When I was working in consulting, we put a lot of emphasis on getting the right contractors (drillers) and getting a contract in place. Some of the contract was our standard legalese, but most of the language was based on a combination of corporate technical requirements and lessons learned ("gee, why is the data for this well always so weird?"). And the technical specification always got looked at by a couple pairs of eyes to make sure it would work.
And then we would go out into the field, and everything would change. Something would get all screwed up (torrential rain flooding the site, a large rodent would chew through something important) and we'd have to re-work things.
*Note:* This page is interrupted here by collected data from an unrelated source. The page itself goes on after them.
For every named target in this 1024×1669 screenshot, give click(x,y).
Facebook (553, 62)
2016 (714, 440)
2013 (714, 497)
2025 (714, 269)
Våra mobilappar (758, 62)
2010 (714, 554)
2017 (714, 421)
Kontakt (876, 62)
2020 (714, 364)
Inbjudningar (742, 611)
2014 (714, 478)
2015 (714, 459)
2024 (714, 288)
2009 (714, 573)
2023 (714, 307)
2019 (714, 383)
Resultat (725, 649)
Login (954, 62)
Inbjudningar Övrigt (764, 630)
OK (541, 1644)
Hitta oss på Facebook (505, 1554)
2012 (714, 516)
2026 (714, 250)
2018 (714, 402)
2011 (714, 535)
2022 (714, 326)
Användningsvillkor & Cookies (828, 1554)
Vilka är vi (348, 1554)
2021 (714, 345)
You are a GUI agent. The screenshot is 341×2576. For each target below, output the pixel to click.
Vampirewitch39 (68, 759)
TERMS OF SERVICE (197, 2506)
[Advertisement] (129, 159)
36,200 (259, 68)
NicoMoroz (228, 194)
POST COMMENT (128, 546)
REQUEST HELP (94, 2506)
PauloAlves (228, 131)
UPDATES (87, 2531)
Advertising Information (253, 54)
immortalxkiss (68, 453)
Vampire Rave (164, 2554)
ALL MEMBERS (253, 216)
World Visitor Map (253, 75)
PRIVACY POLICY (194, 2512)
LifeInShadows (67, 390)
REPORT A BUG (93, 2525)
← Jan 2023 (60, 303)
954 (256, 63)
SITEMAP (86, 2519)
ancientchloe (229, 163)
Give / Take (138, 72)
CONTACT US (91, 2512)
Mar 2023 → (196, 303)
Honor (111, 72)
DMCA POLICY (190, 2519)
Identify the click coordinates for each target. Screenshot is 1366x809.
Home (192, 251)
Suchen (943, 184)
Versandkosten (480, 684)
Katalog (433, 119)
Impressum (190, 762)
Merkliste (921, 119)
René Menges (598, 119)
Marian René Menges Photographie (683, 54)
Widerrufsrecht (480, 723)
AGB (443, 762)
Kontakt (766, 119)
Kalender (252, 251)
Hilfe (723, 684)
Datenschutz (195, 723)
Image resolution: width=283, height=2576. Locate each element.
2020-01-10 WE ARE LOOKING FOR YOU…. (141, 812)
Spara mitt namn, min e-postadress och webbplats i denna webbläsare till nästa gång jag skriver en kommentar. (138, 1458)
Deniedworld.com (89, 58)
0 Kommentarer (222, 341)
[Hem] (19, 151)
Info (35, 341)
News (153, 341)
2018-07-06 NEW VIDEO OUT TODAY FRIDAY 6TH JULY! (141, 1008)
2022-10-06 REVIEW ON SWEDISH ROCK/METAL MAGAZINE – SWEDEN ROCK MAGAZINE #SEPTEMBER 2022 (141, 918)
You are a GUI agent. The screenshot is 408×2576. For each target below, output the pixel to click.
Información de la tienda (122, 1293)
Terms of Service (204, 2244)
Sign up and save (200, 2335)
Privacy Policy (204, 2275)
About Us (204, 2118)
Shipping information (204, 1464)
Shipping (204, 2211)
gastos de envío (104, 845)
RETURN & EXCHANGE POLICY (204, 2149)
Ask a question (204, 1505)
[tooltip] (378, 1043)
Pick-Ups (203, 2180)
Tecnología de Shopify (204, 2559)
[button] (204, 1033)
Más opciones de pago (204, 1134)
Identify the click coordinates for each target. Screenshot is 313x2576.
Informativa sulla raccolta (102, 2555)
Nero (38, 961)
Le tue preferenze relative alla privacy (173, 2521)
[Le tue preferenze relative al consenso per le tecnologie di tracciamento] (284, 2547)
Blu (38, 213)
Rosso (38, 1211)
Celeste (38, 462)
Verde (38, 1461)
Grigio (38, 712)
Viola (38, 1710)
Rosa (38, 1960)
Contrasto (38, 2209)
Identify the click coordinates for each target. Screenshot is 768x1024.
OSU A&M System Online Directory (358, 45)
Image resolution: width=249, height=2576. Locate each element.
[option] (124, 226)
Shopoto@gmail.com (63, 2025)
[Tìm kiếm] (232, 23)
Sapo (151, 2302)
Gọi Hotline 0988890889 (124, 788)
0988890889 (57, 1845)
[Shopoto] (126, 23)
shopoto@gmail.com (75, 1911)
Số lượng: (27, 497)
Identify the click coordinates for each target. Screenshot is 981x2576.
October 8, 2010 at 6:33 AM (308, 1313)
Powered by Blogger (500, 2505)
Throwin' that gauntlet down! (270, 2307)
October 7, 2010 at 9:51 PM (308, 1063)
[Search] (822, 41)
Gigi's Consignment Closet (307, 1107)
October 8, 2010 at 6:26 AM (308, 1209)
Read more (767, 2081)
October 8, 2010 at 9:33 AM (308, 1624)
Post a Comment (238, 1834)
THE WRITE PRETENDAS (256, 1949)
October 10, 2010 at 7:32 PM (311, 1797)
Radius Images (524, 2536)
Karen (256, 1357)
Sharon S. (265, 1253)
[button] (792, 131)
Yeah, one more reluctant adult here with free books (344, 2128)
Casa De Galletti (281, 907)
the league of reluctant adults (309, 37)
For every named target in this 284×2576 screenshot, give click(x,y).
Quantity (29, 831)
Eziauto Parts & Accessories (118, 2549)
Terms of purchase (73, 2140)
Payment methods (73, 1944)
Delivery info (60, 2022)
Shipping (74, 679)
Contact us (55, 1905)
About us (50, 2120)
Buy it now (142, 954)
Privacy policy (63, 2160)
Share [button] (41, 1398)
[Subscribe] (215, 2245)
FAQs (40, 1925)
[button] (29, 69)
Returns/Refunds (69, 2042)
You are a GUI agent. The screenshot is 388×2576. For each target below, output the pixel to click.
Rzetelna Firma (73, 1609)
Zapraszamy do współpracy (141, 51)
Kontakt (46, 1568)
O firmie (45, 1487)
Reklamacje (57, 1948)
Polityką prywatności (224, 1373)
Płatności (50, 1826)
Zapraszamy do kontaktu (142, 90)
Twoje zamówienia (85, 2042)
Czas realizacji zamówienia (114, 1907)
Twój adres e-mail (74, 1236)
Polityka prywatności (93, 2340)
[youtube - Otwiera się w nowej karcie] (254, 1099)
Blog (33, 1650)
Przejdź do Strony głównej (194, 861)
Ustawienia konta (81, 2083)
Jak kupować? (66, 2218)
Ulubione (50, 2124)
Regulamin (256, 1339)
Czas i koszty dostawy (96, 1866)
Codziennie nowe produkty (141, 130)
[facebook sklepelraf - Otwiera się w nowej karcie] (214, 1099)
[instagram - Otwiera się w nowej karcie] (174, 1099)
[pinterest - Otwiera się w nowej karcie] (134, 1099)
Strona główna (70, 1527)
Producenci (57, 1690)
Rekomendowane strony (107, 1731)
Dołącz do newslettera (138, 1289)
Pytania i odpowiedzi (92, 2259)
We'd end up with a little bit of extra space in the budget and take on a whole 'nother bunch of work.
So then what?
Since we had the drillers already out there, we weren't going to bother re-bidding work or writing the spec. Need something totally different? Just call the drilling contact, ask the guy for an estimate, spend 10 minutes discussing what may work, formalize it in an e-mail, and keep the fieldwork going.
It's a pretty good racket for a drilling company. Get your foot in the door with a picky, low-margin contract, and live high off the hog with the change orders.
Of course, this works pretty well for a consultant, too. The client ponied up some money for some unexpected work? Time to add something extra to cover the little shortfall elsewhere in the budget.
The extra work is nice, for both a driller and the consultant...as long as you don't depend on potential work to cover your ass financially.